Ai confini dell'Europa, su una stretta lingua di terra protesa sull'Atlantico, il Portogallo offre una straordinaria gamma di scenari in un territorio relativamente piccolo: dalle cime irregolari delle montagne alle gole profonde, dai terreni a terrazze del nord alle spiagge del sud.
Tutto è a portata di mano in un territorio dove è possibile viaggiare da un capo all'altro con comodità e tranquillità, anche nell'arco di una sola giornata.
Il gusto della scoperta è la caratteristica principale di questo paese e del suo popolo, i cui famosi navigatori hanno aperto nuove rotte sia verso occidente che verso oriente, trasformando un piccolo paese in un grande impero.

## Compito da svolgere:
Secondo il testo di lettura, perché in Portogallo tutto è a portata di mano? Spiegalo in una o due frasi, per favore.

## Dati forniti:
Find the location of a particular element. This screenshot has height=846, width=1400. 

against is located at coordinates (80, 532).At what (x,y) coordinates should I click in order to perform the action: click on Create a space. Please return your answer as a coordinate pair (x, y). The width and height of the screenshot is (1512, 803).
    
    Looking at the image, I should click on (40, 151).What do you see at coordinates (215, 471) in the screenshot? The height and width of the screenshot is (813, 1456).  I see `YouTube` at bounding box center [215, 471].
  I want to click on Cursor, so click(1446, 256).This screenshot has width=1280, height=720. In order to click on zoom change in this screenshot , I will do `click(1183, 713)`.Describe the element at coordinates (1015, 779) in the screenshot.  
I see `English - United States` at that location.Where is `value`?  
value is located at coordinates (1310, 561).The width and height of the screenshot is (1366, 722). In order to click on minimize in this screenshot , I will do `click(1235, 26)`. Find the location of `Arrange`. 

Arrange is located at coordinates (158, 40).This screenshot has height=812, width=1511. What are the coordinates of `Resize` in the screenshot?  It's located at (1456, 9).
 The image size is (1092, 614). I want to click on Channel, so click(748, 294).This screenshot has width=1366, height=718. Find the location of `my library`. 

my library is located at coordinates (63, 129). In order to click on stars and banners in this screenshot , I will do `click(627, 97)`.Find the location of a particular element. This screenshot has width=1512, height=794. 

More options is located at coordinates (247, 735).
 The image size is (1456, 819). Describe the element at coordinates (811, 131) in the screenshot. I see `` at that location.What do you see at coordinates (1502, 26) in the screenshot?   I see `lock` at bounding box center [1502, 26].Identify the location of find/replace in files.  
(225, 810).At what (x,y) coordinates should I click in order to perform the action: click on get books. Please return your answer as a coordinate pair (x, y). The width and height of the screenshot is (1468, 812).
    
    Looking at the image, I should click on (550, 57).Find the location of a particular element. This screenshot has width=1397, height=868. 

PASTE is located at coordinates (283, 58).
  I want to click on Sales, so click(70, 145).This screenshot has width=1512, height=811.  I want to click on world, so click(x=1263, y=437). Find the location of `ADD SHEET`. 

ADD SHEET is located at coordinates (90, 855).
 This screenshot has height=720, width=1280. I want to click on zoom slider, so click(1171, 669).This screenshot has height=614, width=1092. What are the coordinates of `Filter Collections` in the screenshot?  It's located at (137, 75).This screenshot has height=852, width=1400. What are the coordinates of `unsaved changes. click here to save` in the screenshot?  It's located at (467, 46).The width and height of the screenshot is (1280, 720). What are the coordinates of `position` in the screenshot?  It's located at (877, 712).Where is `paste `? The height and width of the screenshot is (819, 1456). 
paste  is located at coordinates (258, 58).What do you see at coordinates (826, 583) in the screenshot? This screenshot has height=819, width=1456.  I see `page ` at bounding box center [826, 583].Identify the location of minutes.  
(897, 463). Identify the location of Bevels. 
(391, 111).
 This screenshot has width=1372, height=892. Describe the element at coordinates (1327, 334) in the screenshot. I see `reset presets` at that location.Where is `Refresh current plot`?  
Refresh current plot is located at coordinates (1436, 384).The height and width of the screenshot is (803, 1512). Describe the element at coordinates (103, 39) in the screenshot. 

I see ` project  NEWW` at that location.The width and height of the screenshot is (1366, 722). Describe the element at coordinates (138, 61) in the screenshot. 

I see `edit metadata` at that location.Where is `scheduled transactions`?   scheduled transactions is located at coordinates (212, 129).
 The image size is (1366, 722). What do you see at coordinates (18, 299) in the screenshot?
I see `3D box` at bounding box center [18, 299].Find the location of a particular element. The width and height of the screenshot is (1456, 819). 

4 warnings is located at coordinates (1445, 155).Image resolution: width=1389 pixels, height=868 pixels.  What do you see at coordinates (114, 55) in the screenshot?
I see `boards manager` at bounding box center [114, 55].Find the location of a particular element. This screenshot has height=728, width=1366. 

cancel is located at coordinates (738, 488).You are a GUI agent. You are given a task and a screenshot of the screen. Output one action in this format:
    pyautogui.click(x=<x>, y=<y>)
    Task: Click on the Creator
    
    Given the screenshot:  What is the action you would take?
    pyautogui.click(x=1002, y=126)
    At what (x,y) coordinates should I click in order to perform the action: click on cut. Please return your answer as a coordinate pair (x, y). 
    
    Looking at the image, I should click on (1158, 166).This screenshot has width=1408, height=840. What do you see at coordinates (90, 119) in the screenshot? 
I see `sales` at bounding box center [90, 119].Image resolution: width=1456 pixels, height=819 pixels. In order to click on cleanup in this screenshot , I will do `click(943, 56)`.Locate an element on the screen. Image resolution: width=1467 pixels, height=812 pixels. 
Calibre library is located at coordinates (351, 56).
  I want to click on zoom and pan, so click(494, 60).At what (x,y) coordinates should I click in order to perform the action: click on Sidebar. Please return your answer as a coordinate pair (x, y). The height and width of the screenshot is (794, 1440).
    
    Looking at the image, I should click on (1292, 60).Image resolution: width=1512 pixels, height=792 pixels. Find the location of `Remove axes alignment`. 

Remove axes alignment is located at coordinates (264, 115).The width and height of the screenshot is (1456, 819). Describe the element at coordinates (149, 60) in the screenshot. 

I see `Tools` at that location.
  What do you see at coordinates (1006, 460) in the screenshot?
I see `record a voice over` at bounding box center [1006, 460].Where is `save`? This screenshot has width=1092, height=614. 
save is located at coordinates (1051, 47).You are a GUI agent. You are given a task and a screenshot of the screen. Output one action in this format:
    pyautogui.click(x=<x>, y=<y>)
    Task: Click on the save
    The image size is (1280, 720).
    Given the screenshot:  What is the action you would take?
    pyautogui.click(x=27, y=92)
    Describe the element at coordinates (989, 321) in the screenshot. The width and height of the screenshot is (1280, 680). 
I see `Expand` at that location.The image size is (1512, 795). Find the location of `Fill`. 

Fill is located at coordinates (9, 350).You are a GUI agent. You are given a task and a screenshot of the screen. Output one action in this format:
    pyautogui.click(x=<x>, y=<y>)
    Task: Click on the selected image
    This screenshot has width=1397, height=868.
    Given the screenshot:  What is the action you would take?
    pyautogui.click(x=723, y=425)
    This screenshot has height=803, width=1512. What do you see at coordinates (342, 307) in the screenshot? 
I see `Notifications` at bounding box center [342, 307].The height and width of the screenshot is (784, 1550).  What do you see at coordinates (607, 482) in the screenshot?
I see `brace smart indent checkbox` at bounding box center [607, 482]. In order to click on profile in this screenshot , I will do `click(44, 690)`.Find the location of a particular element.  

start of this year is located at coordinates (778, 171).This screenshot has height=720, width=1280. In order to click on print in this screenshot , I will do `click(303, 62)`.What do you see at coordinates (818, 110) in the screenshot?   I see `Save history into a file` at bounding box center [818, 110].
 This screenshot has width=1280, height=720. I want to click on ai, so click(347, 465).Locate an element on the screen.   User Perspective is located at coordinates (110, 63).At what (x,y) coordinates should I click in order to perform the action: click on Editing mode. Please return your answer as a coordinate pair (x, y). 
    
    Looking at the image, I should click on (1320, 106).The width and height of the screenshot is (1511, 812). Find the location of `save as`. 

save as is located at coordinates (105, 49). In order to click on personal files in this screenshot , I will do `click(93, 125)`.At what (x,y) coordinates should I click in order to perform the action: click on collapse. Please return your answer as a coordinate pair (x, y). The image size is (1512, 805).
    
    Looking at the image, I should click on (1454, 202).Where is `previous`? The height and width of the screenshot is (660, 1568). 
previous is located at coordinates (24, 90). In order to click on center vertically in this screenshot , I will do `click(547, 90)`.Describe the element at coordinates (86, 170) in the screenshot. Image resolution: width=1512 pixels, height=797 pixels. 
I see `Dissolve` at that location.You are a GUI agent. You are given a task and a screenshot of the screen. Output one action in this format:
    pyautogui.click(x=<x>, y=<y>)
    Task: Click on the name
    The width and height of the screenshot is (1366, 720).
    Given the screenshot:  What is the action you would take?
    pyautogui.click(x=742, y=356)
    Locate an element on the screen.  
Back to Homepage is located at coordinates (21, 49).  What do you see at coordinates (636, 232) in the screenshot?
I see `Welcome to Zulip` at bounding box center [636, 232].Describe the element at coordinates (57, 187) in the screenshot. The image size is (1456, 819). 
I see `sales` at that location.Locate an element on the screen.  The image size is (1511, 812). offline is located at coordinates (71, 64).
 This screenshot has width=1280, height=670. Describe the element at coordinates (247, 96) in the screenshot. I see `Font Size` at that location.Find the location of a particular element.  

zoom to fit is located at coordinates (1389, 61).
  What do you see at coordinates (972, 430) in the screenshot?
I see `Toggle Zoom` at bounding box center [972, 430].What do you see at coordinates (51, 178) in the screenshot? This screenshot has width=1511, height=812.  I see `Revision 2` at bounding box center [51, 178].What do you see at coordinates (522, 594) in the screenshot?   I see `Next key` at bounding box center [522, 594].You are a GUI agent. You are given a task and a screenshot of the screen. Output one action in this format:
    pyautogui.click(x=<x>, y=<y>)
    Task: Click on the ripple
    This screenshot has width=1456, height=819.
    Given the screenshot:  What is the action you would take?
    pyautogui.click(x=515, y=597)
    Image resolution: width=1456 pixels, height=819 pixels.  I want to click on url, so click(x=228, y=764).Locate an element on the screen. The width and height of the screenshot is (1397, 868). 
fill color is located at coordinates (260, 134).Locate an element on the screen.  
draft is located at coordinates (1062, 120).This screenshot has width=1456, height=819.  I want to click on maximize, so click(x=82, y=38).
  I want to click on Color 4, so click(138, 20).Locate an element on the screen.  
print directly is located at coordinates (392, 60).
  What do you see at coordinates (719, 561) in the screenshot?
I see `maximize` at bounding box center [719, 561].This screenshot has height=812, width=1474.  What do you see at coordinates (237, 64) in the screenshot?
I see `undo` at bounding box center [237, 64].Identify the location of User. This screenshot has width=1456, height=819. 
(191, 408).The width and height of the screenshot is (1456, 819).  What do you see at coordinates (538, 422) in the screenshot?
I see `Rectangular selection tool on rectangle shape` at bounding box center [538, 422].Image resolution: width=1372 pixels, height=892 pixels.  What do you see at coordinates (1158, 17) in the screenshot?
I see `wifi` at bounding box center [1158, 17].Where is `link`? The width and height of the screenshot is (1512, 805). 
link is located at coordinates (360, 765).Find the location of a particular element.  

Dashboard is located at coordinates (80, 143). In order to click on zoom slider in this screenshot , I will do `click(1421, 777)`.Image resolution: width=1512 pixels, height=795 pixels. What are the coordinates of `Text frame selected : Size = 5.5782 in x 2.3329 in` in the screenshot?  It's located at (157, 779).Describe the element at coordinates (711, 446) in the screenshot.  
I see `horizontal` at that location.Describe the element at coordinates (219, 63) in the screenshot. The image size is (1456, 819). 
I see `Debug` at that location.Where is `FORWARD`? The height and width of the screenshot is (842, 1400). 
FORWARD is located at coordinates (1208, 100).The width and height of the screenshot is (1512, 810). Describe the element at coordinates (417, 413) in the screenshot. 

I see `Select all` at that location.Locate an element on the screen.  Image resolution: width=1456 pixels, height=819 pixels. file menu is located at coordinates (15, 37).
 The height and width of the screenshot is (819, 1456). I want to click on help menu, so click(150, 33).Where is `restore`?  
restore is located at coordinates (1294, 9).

## Risposta:
Perché il Portogallo è un territorio in cui si può viaggiare da un capo all'altro con comodità e tranquillità, anche nell'arco di una sola giornata.